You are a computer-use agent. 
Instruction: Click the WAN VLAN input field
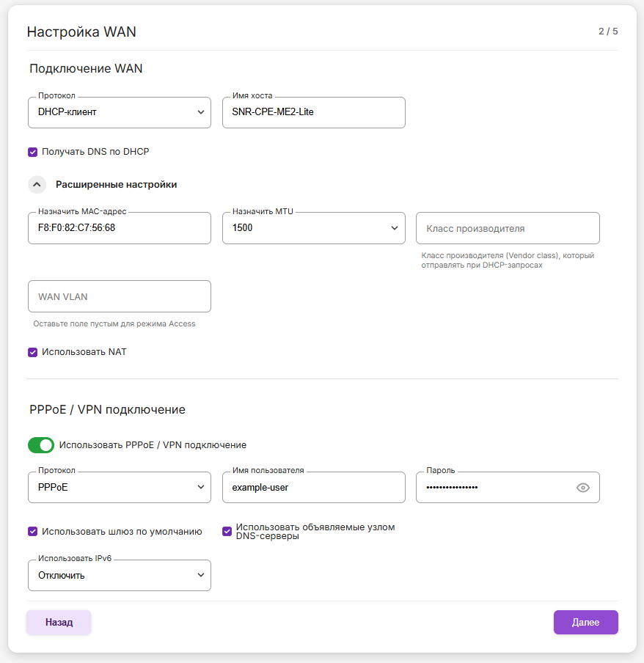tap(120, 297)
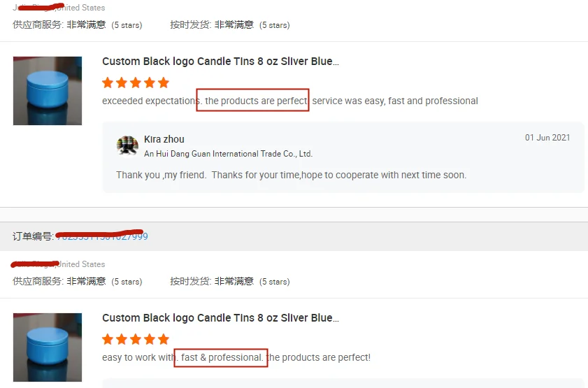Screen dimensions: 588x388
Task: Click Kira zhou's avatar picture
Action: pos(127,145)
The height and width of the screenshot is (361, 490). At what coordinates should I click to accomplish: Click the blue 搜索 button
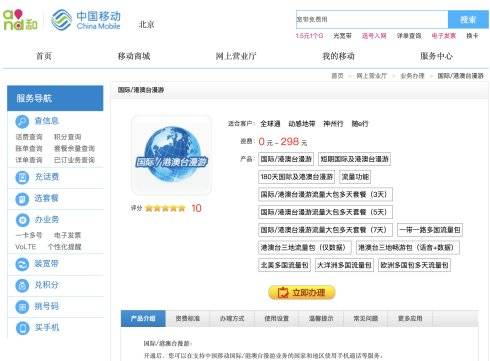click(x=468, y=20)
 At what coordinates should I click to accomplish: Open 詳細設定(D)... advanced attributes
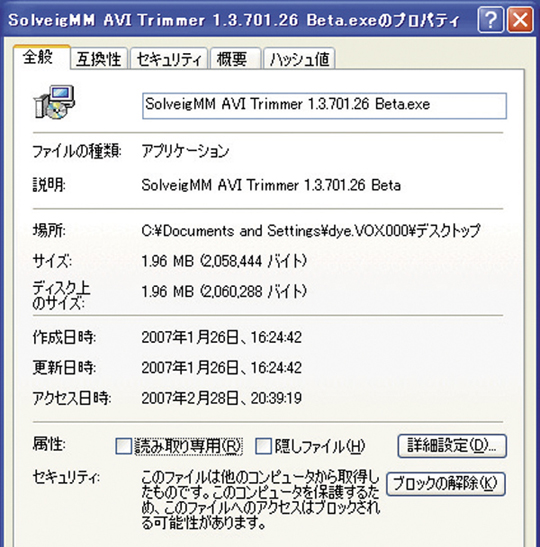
_____
**ASSIGNED TASK**. The copy you produce must hold all the records above exactly and none of their pictures.

**OUTPUT OF THE TASK**.
You are a computer-use agent. 
Instruction: Click the WAN VLAN input field
tap(120, 297)
Screen dimensions: 588x388
Task: Click Kira zhou's avatar picture
Action: pos(127,145)
The height and width of the screenshot is (361, 490). At what coordinates should I click to accomplish: Click the blue 搜索 button
click(x=468, y=20)
 At what coordinates should I click to accomplish: Open 詳細設定(D)... advanced attributes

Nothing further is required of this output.